Revd. Dougan (r.1957—1974) was the College’s seventh Principal and the first to have been a student here. Known for his steady leadership and gleaming monocle, Dougan presided over a period of expansion for the College culminating in the Nosworthy Dining Hall in 1960 and Thyne Building in 1966. With an acute eye for history, it is Dougan who we may thank for the completeness of our series of Principals’ portraits since no painting had been made of Revd. Dr Anderson after he retired in 1937. When Dougan sat for Jean de Courtney Isherwood in 1962, he arranged for the artist to paint his predecessor from a photograph. Isherwood’s portrait of Dougan in oils hung in the 1963 Archibald and now serenely superintends student activities in the Dining Hall which Dougan built.
Although not finalists for the Prize itself, most of the artists who have painted Principals have at other times been hung in the Archibald. Judy Cassab created a fine portrait of Professor John MacIntyre in 1956, Frank Hodgkinson painted Revd Dr Hugh Cairns, and Francis Giacco painted both Principal Paton and College Fellow Stephen Salsbury.
Thanks to the generosity of friends, St Andrew’s is also proud to hang Peter Churcher’s colossal 2006 Archibald finalist ‘Bruce, Linde and me on the road to Guadelupe’. This densely populated painting invites allegorical speculation in a way that is entirely worthy of its place of honour above the mantelpiece of the Senior Common Room.

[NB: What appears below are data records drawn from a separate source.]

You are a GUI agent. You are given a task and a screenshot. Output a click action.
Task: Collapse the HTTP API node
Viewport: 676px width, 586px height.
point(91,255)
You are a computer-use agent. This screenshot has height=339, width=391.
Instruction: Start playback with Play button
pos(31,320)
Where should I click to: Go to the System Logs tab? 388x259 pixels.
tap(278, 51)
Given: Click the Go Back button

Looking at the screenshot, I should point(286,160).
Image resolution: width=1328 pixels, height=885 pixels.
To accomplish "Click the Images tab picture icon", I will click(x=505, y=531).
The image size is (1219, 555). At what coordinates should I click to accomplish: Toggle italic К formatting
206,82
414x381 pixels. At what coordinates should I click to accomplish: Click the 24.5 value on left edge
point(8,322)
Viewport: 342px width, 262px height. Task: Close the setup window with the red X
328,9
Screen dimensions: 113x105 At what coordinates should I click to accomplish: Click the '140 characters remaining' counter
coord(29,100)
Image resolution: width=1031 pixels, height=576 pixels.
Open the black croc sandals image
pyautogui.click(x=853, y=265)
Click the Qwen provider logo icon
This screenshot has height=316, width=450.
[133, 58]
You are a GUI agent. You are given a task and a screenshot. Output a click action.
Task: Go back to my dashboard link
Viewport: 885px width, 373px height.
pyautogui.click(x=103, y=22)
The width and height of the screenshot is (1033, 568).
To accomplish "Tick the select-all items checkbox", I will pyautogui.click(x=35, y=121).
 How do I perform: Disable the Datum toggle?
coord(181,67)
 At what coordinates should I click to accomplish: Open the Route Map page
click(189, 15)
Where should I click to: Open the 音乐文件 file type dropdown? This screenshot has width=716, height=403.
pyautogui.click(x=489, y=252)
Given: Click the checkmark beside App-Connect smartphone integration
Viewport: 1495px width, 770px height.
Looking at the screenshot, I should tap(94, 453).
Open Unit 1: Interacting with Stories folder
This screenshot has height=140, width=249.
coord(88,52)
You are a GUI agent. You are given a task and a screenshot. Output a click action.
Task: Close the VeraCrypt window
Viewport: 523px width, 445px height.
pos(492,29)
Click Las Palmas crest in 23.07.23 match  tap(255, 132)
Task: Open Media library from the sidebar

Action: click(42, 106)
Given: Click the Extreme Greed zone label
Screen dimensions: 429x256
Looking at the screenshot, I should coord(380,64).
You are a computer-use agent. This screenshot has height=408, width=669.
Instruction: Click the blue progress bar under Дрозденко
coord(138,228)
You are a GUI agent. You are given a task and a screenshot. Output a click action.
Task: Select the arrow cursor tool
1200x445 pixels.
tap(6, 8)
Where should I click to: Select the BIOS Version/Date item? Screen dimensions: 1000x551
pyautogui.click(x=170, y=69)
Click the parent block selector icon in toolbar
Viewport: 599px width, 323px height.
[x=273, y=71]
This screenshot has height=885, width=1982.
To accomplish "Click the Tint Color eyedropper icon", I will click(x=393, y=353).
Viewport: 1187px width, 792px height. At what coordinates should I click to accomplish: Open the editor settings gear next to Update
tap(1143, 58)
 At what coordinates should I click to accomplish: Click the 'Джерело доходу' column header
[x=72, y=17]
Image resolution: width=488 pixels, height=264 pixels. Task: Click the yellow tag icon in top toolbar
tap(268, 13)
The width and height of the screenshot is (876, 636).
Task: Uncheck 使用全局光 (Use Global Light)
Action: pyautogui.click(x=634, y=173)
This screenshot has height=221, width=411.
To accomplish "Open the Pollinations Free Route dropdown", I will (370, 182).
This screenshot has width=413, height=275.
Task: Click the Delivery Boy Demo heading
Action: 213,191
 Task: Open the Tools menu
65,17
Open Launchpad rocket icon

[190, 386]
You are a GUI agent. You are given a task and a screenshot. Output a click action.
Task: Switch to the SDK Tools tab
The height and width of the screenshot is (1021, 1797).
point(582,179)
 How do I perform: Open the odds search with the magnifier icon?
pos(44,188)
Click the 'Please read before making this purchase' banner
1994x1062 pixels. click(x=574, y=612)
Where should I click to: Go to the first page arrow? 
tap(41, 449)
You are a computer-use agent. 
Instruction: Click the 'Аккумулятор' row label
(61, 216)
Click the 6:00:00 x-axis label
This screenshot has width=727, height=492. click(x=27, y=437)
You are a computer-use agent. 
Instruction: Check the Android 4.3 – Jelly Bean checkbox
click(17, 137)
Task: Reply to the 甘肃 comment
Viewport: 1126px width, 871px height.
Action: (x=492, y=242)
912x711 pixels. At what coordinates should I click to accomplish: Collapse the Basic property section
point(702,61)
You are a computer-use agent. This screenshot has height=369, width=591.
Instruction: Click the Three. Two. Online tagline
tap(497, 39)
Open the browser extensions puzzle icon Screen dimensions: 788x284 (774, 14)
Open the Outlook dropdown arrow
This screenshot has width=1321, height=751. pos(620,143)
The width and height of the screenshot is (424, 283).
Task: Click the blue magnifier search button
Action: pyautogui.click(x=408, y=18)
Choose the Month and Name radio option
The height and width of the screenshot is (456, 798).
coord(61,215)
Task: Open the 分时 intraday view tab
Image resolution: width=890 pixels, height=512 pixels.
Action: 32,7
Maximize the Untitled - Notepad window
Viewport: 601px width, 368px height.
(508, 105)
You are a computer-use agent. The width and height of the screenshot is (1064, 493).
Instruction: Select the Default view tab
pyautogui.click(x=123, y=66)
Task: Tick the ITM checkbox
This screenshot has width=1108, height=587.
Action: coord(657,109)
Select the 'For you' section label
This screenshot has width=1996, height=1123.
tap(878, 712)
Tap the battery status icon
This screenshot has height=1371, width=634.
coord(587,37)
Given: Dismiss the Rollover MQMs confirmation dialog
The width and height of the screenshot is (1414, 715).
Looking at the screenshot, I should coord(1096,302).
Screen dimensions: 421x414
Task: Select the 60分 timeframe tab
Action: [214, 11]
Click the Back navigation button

Churcher’s monumental painting is on loan to the College and we are deeply grateful to its owners for sharing this artwork with us.
The founders of the College believed it was their responsibility to foster ‘a due appreciation of the sublime and beautiful in art and nature’ rather than merely to produce ‘clever business men’. In fulfilment of this duty, the College has at enlightened moments added fine works of art to our collections for the contemplation, enjoyment and improvement of students and fellows alike. We are currently the custodians of paintings by many distinguished artists, including John Ruskin, Grace Cossington-Smith, Ray Crooke, Willie Junari, Paul Newton, and a sculpture by Michael Snape and Agatha Gothe-Snape which is soon to be installed at the south-western corner of the grounds.
Alex Wright (Fr 2015)
Head of Arts & Social Sciences
Centre Image: Peter Churcher’s 2006 painting ‘Bruce, Linde and me on the road to Guadelupe’ hung in the Senior Common Room at St Andrew’s College.
Left Image: Reginald Jerrold-Nathan’s 1933 portrait of Revd. Prof. Samuel Angus D.D., D.Litt., Ph.D.
Right Image: Jean de Courtney Isherwood’s 1962 portrait of Revd. Alan Dougan.